Segment Open
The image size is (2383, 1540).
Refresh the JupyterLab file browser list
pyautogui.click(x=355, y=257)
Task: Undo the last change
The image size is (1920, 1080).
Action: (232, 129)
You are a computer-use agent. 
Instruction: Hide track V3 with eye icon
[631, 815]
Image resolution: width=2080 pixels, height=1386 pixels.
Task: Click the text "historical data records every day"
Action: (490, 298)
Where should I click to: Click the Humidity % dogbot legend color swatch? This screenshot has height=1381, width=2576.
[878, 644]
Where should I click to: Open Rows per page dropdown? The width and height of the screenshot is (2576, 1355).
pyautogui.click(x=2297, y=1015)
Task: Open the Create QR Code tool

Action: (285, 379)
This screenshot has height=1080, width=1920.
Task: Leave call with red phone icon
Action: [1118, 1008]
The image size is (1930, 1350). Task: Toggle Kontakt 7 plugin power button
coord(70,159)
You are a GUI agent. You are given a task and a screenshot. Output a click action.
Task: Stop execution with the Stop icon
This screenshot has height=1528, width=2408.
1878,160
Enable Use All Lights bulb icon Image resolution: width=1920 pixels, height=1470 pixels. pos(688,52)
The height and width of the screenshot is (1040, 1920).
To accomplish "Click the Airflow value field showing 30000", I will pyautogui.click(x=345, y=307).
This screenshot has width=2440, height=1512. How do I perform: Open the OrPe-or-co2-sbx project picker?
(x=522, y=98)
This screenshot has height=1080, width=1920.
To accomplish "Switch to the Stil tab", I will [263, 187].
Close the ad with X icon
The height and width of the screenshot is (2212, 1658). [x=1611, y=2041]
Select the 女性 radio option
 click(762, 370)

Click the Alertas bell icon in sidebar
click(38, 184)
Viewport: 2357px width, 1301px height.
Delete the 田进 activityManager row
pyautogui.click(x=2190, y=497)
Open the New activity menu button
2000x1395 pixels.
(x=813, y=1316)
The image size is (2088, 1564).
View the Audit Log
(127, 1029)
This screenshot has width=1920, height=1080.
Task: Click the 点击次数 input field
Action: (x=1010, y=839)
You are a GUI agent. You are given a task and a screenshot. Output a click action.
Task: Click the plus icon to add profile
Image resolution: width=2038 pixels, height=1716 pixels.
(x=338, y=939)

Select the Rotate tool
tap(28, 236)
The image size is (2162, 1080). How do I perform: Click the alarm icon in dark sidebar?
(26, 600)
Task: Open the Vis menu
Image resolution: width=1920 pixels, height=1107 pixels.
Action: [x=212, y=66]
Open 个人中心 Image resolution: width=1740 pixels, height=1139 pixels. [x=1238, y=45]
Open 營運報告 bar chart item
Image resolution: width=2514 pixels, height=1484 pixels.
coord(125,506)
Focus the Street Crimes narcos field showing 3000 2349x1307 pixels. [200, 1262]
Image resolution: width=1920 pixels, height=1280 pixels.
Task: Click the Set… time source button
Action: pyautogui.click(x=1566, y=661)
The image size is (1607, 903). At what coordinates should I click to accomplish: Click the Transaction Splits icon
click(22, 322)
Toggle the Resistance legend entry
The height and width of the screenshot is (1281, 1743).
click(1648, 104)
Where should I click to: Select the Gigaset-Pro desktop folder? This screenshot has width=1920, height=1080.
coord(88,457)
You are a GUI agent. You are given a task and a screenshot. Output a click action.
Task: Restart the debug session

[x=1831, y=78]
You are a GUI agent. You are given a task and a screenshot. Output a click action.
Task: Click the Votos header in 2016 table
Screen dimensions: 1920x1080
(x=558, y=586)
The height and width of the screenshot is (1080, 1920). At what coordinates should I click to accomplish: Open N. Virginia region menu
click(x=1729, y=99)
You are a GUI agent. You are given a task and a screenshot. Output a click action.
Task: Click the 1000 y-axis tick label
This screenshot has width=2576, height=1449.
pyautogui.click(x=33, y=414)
Segment Closed
Your objective:
Filter the records above for lines with "will".

The answer:
To accomplish "Click the Airflow value field showing 30000", I will pyautogui.click(x=345, y=307).
To accomplish "Switch to the Stil tab", I will [263, 187].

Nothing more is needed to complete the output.